▶ **Your goal**: The response must reproduce exactly every line of the material below holding the word "beside".

▶ **Provided entries**:
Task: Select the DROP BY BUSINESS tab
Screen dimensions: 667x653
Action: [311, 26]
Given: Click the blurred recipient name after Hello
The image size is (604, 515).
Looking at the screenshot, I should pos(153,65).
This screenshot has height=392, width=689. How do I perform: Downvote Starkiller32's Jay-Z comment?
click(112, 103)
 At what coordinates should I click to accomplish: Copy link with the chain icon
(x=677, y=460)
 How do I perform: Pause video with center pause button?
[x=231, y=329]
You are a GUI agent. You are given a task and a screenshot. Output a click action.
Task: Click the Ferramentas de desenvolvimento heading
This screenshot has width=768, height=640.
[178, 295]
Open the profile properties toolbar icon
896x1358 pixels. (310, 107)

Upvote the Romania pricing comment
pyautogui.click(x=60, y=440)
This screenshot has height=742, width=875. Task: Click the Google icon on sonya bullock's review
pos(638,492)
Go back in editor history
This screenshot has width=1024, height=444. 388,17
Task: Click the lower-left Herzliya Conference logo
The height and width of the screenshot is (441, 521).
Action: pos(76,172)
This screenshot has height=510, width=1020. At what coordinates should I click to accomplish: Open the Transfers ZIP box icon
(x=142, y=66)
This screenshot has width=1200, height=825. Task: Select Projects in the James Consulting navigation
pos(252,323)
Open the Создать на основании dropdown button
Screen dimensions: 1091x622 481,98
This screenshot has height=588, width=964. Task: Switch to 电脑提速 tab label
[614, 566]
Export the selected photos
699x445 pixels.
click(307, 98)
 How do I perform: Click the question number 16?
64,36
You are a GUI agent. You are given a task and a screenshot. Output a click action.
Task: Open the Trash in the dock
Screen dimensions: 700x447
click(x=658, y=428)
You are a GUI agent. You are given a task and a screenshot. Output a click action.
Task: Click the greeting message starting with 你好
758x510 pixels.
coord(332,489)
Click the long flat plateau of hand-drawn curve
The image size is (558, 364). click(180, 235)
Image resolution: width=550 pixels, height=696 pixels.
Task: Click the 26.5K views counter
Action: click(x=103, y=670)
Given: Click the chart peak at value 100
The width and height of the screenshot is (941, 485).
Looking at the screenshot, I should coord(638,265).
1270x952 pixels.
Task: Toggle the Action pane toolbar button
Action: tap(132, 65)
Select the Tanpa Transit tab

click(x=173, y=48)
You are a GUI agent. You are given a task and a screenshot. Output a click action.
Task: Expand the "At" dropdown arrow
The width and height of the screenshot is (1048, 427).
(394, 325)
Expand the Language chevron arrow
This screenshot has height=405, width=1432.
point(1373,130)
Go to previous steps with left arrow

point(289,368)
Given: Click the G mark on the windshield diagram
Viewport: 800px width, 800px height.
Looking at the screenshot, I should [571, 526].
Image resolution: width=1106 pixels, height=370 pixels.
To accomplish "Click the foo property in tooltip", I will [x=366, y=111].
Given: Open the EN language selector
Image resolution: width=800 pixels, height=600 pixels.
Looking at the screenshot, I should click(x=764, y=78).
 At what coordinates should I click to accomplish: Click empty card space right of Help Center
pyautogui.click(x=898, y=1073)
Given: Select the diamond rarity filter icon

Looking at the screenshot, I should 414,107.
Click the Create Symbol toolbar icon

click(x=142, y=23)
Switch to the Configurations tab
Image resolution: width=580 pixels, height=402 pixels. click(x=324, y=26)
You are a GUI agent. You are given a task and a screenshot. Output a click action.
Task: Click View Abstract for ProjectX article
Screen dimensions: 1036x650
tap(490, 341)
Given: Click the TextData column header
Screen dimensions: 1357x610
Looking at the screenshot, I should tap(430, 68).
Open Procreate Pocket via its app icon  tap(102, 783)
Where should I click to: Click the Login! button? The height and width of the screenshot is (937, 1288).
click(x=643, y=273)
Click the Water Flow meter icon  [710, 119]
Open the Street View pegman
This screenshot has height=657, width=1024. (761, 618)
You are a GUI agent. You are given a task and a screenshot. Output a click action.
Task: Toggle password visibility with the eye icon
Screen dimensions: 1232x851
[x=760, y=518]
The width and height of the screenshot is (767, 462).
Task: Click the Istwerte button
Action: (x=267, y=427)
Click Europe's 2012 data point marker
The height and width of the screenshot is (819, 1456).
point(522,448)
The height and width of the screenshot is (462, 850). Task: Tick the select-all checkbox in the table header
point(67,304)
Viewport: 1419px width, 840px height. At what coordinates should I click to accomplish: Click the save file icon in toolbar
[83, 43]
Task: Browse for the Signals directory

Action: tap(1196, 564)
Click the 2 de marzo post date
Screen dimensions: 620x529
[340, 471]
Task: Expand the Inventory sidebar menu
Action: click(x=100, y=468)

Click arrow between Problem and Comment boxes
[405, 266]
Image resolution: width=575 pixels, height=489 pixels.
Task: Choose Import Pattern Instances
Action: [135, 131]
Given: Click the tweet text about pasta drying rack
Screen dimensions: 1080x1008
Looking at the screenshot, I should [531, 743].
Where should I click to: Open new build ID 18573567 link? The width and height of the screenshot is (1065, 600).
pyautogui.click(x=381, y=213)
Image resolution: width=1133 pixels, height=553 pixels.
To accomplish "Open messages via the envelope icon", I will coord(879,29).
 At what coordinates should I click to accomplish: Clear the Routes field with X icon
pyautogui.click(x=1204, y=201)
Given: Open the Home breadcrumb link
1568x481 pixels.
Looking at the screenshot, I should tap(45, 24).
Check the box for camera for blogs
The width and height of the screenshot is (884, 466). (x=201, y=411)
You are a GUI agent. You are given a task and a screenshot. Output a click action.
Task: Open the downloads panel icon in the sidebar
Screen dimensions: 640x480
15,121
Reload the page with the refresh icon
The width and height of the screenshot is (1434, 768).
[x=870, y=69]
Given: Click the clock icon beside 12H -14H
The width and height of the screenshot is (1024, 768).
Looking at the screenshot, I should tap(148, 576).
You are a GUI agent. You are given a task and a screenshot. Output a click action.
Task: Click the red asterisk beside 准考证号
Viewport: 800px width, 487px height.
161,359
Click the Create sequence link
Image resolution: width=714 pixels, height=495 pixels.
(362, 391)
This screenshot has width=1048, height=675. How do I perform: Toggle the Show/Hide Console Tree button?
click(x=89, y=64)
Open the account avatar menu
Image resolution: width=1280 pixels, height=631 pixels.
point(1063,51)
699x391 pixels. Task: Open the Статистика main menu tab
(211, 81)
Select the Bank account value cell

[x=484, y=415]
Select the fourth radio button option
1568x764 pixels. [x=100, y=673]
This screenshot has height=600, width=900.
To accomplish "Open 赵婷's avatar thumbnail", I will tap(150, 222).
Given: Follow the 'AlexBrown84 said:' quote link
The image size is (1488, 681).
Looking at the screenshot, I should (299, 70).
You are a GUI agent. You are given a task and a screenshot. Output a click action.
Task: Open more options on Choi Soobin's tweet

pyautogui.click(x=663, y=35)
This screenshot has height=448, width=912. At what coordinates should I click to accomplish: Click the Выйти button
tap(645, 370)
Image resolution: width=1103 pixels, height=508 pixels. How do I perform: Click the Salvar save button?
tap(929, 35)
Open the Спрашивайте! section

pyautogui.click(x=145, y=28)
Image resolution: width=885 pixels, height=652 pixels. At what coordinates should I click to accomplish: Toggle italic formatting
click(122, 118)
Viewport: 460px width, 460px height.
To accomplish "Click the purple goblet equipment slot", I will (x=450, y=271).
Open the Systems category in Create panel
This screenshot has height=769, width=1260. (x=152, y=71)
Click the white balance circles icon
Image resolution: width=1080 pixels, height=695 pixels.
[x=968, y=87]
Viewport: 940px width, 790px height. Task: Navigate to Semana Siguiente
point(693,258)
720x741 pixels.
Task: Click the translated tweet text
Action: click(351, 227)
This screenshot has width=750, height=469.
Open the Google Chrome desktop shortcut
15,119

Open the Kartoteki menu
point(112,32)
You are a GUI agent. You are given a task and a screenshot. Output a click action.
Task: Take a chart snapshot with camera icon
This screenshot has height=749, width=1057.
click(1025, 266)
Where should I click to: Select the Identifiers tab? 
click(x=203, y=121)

▶ **Task solution**:
Given: Click the clock icon beside 12H -14H
Task: Click the red asterisk beside 准考证号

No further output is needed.